Bucking the knee-jerk reaction of "more taxes!" Steven Malanga's commentary in today's Wall Street Journal offers an alternative solution to improving the country's infrastructure: privatization (sub req):
Nearly a fifth of America's roads are now considered in poor shape and about one-in-four bridges is rated "structurally deficient." The U.S. Department of Transportation estimates that the cost to fix these problems is a staggering $460 billion. The tab grows far larger when you add in the hundreds of billions to build the new transportation infrastructure that's needed to handle the country's growth.

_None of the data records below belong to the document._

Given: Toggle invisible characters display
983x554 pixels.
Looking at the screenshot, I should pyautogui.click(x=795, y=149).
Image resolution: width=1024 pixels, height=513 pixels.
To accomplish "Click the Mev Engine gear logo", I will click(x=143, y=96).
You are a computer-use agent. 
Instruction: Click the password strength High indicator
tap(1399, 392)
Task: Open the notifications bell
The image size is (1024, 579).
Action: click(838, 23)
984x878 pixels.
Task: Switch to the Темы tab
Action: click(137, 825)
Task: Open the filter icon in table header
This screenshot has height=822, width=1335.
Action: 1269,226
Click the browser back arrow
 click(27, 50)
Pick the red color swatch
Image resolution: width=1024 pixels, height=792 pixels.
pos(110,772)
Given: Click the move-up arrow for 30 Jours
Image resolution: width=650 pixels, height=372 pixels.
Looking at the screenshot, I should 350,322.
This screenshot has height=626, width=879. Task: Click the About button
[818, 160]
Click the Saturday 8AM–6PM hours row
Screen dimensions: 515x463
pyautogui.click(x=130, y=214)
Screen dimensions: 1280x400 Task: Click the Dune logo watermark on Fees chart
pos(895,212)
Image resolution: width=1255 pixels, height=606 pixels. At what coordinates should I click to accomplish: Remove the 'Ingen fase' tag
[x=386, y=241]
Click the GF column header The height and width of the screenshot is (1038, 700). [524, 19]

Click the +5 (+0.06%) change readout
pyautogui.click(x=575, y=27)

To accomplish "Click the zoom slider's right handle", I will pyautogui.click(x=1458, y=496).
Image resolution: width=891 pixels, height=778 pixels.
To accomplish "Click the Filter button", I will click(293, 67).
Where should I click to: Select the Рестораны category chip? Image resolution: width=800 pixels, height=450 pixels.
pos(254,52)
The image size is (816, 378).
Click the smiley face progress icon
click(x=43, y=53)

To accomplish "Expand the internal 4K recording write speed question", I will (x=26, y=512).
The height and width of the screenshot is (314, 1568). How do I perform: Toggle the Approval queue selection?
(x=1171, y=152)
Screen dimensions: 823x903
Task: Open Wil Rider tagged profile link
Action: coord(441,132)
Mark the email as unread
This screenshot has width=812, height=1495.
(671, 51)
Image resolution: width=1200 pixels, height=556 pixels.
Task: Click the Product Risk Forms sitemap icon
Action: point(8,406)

Part of the problem is that big increases in state and local spending for politically popular programs, especially Medicaid and education, as well costly public employee pensions and benefits, have crowded out infrastructure -- even as some traditional sources of financing for roads and bridges, such as the proceeds from gas taxes, haven't kept pace with demand.
It's unlikely that public funds alone will supply what's needed. Rising gasoline prices have made it politically unpalatable to increase fuel taxes, while some state and local budgets are already groaning under the weight of decades of borrowing, making massive new debt offerings more and more difficult. More federal transportation money? The problem is that 98% of our bridges and 97% of our roads are owned and operated by state and local governments -- and that these governments have often used past increases in federal transportation aid simply to replace their own infrastructure spending.
Instead, a few states and cities are now creatively turning to the private sector for help. They are partnering with private investors to build from scratch new toll roads, bridges and other infrastructure that the private owners -- not government -- will finance and operate. A few cash-strapped cities and states are also replenishing their transportation trust funds -- so that they can pour more money into repair and maintenance -- by auctioning off existing toll roads and bridges to private operators, who are bidding far more for these assets than most experts would have predicted.